I agree completely with Maria and Pat’s assessment to make sense of all this, and feel the same way about our Livvy. She is smiling more in the past week alone than she ever has before. How could so much joy be radiating from a child with her fate? Because despite the pain and suffering she is truly happy; she has us.
Another hard thing for parents to do when it comes to this disease is consider what terrible fate the future holds for their child and looking back at all they could accomplish just a year, a month, or even a week ago. This disease strips them of their abilities that quickly.
“In the week’s after Cal’s diagnosis I realized how dangerous these visits to the past can be. You can lose yourself in the grief over what’s been lost…The same thing can be said about contemplating the future; you can become immobilized with fear if you dwell too much on the ending of your child’s story. Living with Cal called us to live with no sense of the past and no thought to the future. Even as the disease stole more and more from her, we had to train ourselves to be grateful for what was possible each day.”

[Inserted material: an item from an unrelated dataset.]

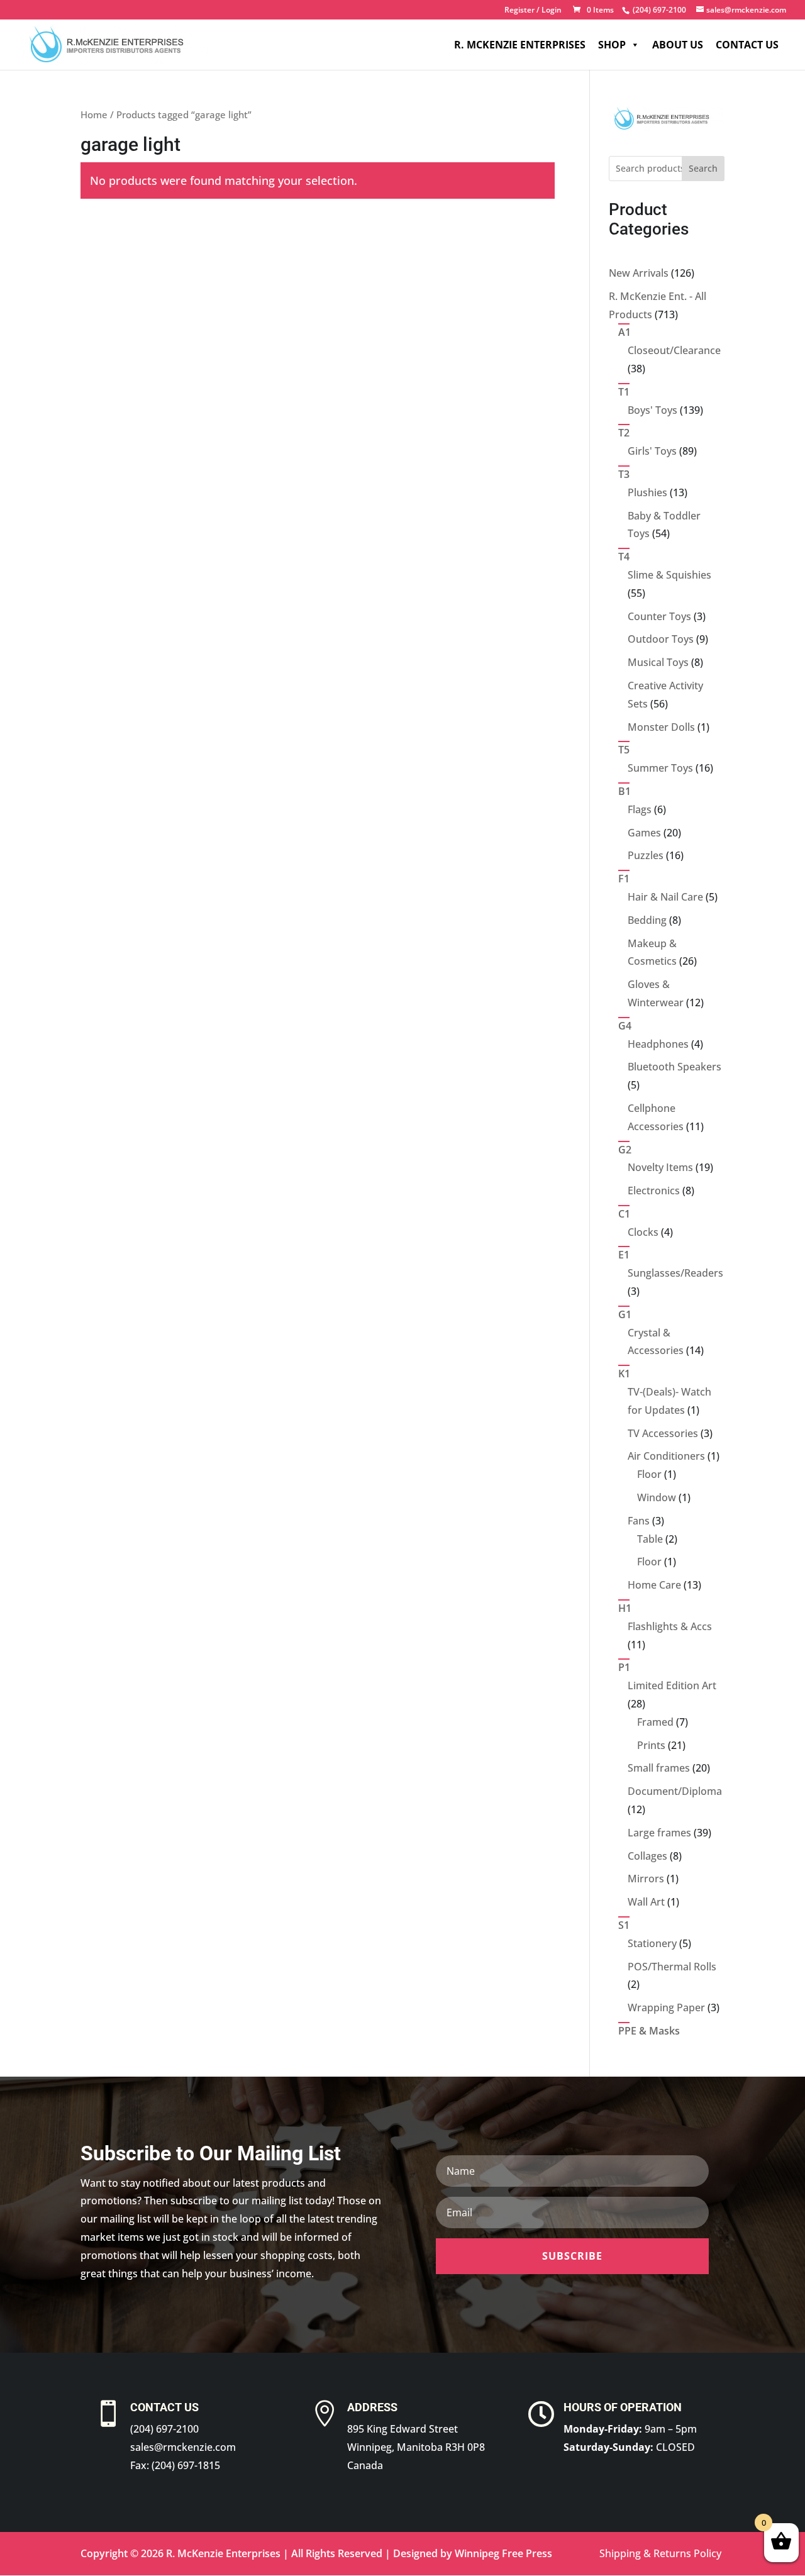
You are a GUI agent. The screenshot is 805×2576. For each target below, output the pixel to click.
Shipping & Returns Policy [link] (660, 2553)
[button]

For us, it’s Livvy’s smile and her laugh. If we see those even just once a day it’s a win. Looking back at the memories thrown at us via Facebook feels like a punch in the gut. It’s devastatingly sad to think about the future that was stolen from her by this horrible disease.
So how do you take this fear of your child’s future, your future, and turn it into something positive? Cal (short for Calliope) taught Maria just that:
“Cal has taught me that when the worst possible thing happens, you have nothing left to fear…She has taught me that when you have tamed your fear, you harness its power to do extraordinary things. “
And the work Maria and her family have done to help others inflicted with their same pain, and grief, is nothing short of extraordinary.
Maria – we thank you from the bottom of our hearts. You are an angel to the MLD community and we are forever grateful.